圖2 提取溫度對紅毛藻多酚提取的影響Fig.2 Effect of extraction temperature on polyphenol extraction of Bangia fusco-purpurea

2.1.3 料液比對紅毛藻多酚提取量的影響 由圖3可知，在料液比 1:10 g/mL溶液過于黏稠，提取不充分，隨著料液比的增加，溶液黏度下降，使細胞內外多酚有較高的濃度差，促進使紅毛藻中酚類物質向提取液中擴散[23]，在料液比增大到1:20 g/mL時，多酚提取量達到最大，為8.35 mg/g。但當繼續提高溶劑的體積，多酚的提取量隨之下降，是因為當提取劑達到一定量時，多酚已基本浸出，而此時有多糖、色素等其他物質溶出，出現反滲透現象，導致多酚提取量下降。因此，選擇1:20 g/mL作為紅毛藻多酚提取的最佳料液比。

圖3 料液比對紅毛藻多酚提取的影響Fig.3 Effect of material to liquid ratio on polyphenol extraction of Bangia fusco-purpurea

2.1.4 乙醇體積分數對紅毛藻多酚提取量的影響 由圖4可知，當乙醇濃度在50%～60%時，紅毛藻多酚提取量隨著體積分數增加而增長，乙醇體積分數達到60%時，多酚的提取量達到最大。而后，隨乙醇濃度的提高，多酚提取量呈下降趨勢。這情況可能是由于乙醇濃度過高，多酚與溶劑極性相差較大，蛋白質變性，導致多酚溶解度降低，同時醇溶性雜質、色素成分的溶出也會影響提取效果[24-25]。因此，選擇體積分數為60%的乙醇作為最佳提取溶劑。

圖4 乙醇體積分數對紅毛藻多酚提取的影響Fig.4 Effect of ethanol volume fraction on polyphenol extraction of Bangia fusco-purpurea

2.2 正交試驗結果

運用正交試驗優化溶劑浸提法提取紅毛藻中總多酚，平行測定三次，得出工藝優化結果見表2。優化得到紅毛藻多酚的最佳提取工藝：A3B2C1D2，即提取時間70 min、提取溫度70 ℃、料液比1:10 g/mL、乙醇體積分數60%。由極差結果可知，影響提取效果的主次順序為：C（料液比）＞A（提取時間）＞B（提取溫度）＞D（乙醇體積分數）。采用SPSS進行方差分析，進一步研究各因素對紅毛藻總酚提取效果的影響結果見表3。由此得知，料液比、提取時間、提取溫度、乙醇體積分數均極顯著影響紅毛藻多酚提取效果（P＜0.01）。在最佳條件下提取紅毛藻多酚對其進行平行驗證試驗，得到多酚提取量為（9.67±0.14）mg/g。此方法提取的紅毛藻多酚提取量高于昆布（1.79 mg/g）[26]和龍須菜（1.62 mg GAE/g）[27]，說明此方法提取紅毛藻多酚是可行的。
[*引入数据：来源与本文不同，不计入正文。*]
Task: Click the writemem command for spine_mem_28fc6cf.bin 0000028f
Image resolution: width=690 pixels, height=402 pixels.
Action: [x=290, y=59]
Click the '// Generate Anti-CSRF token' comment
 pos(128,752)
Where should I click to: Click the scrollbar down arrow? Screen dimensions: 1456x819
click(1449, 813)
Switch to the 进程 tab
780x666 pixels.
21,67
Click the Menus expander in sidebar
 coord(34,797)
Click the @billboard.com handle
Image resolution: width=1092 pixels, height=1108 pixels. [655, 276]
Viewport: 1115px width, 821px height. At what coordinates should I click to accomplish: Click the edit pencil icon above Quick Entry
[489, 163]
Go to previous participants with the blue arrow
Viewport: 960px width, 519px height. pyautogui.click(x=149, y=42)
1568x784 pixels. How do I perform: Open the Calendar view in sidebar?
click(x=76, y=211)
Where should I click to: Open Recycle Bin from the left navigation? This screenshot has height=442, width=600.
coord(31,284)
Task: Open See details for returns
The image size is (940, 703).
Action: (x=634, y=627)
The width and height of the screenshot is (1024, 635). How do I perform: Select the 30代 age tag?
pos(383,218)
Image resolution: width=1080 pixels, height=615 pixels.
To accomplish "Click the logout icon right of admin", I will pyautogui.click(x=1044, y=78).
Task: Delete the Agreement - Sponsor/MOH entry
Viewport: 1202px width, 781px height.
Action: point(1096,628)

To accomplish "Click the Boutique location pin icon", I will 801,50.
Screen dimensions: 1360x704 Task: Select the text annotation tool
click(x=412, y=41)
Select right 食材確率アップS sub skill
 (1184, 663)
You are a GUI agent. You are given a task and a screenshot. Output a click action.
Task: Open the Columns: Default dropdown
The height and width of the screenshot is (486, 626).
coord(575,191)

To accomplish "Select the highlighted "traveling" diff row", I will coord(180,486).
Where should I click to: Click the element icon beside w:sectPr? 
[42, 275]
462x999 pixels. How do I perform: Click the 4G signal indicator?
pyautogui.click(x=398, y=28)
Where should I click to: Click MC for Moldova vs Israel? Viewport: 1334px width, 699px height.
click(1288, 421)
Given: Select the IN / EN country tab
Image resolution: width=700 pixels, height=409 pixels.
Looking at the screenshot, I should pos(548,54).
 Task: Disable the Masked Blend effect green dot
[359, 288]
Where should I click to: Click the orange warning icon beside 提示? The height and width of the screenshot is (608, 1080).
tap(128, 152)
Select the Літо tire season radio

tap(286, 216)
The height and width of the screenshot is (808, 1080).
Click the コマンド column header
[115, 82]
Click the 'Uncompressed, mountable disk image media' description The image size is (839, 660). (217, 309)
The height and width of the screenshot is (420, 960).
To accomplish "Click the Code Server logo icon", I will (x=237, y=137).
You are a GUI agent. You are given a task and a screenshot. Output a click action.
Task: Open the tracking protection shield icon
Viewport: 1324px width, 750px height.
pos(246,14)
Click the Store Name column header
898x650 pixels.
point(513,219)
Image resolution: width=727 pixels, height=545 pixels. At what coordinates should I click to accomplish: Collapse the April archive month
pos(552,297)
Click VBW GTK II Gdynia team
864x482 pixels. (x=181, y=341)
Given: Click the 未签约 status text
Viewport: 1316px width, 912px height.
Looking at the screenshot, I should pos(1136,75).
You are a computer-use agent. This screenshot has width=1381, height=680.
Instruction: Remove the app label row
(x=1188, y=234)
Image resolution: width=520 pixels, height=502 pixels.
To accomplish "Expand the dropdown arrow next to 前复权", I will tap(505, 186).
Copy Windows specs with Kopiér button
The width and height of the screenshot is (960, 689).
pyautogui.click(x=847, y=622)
表3 方差分析結果Table 3 The variance analysis results

2.3 抗氧化結果

2.3.1 紅毛藻多酚對DPPH自由基清除能力 DPPH醇溶液呈紫色，在517 nm處有最大吸收，海藻多酚可捕捉DPPH自由基的單電子，使其顏色變淺，從而降低吸收值，因而根據吸收值的變化，判斷多酚抗氧化效果[28]。由圖5可知，紅毛藻多酚自由基清除率隨質量濃度增加而增大，其濃度從0.2 mg/mL增加至1.6 mg/mL時，多酚對DPPH自由基的清除率從36.7%上升至93.1%。VC的清除率在高濃度時一直保持在96.9%。由試驗結果得到紅毛藻多酚IC50為0.313 mg/mL，多酚在較低濃度時對DPPH自由基的清除能力低于VC，但增加多酚濃度其抑制效果逐漸接近VC，增幅較為明顯。紅毛藻多酚的抗氧化結果可能與紅毛藻原料的處理方式有關，日曬、烘干使得多酚由于高溫或空氣氧化原因被降解，抗氧化活性降低[29]。研究認為某種物質清除自由基的IC50小于10 mg/mL，表明其具有一定的抗氧化作用[30]，由此可見紅毛藻多酚仍表現出較好的清除DPPH自由基效果。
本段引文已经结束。